* Stored items
####
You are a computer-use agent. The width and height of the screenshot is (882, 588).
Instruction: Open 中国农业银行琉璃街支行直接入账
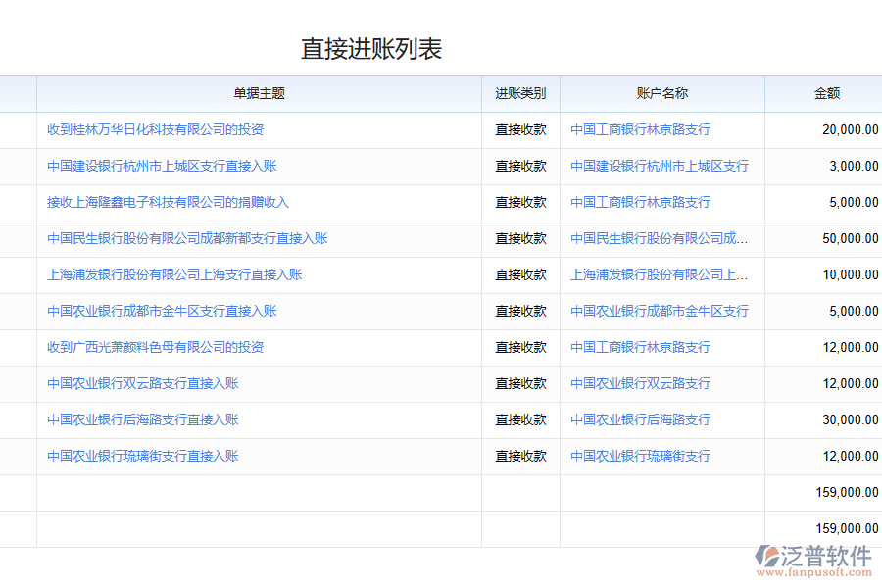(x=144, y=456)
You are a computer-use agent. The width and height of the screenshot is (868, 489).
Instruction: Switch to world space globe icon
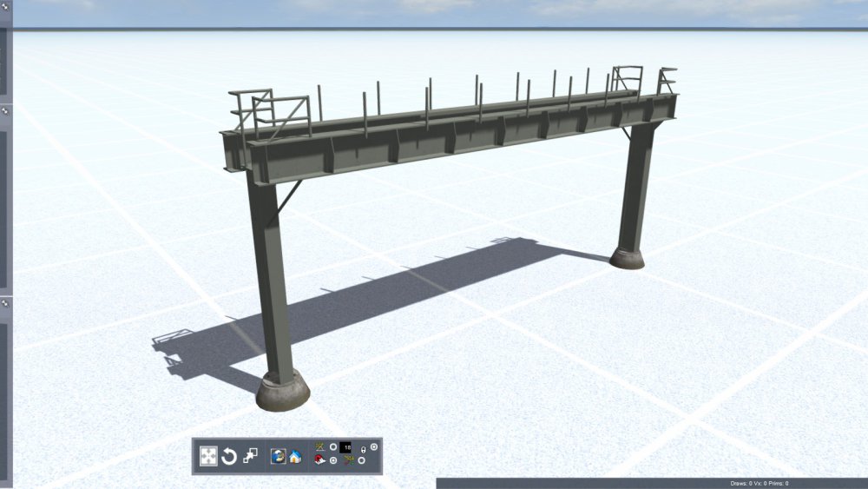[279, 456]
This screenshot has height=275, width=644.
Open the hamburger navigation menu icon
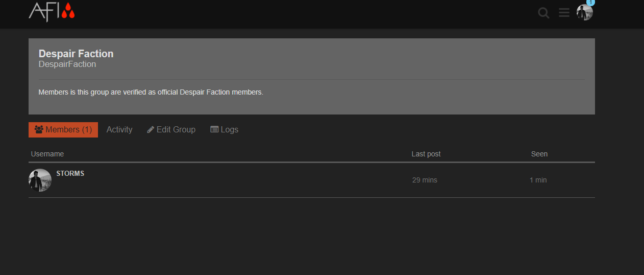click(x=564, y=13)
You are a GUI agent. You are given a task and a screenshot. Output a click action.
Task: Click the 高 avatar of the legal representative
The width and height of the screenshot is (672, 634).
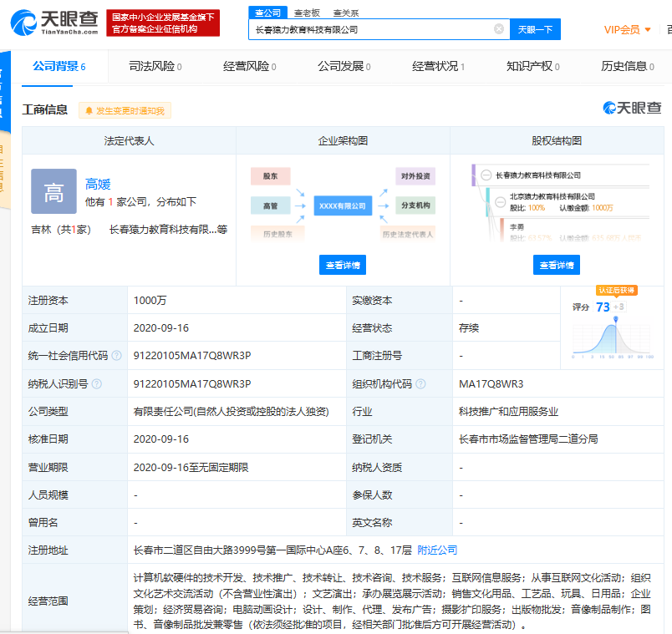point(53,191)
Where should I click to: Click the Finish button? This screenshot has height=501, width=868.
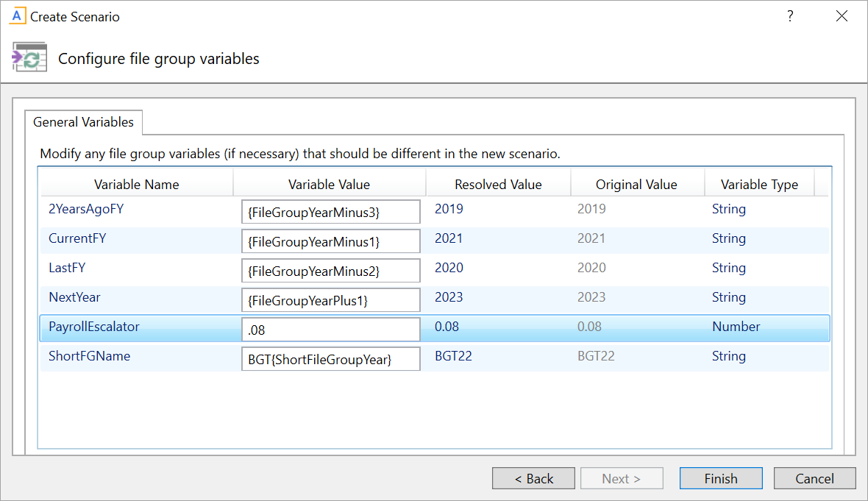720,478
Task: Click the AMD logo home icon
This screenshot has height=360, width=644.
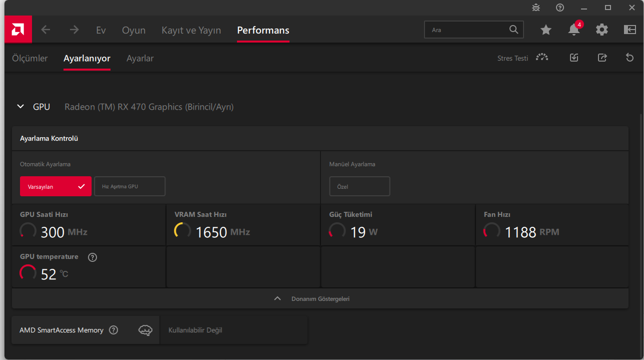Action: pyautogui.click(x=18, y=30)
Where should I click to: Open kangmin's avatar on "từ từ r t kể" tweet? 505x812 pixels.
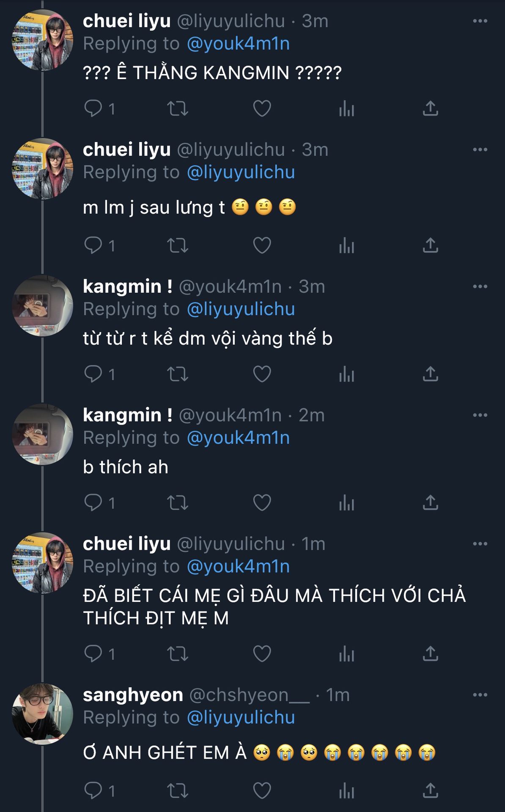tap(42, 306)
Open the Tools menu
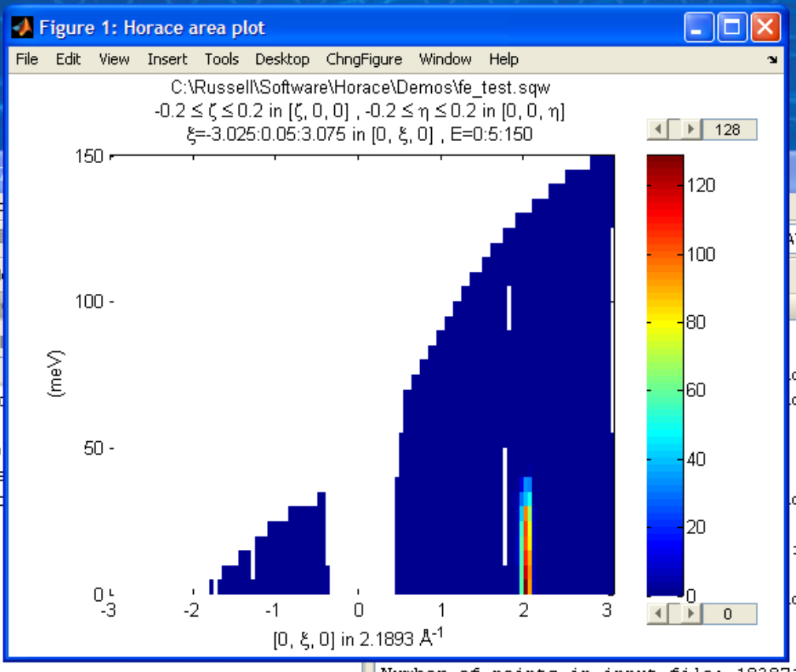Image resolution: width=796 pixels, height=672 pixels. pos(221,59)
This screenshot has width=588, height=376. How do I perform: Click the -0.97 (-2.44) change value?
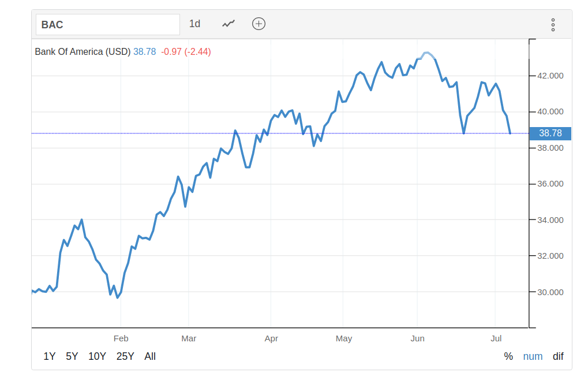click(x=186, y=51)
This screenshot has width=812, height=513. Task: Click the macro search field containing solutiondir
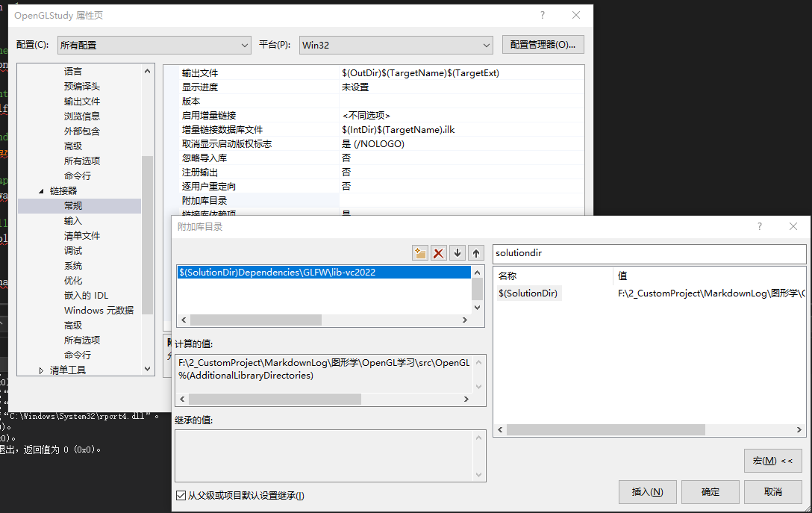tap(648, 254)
####
* ASSIGNMENT
If a line in the records above contains the string "computer", copy that line out.

* WRITTEN SOLUTION
You are a computer-use agent. The width and height of the screenshot is (882, 588).
You are a computer-use agent. The width and height of the screenshot is (868, 489).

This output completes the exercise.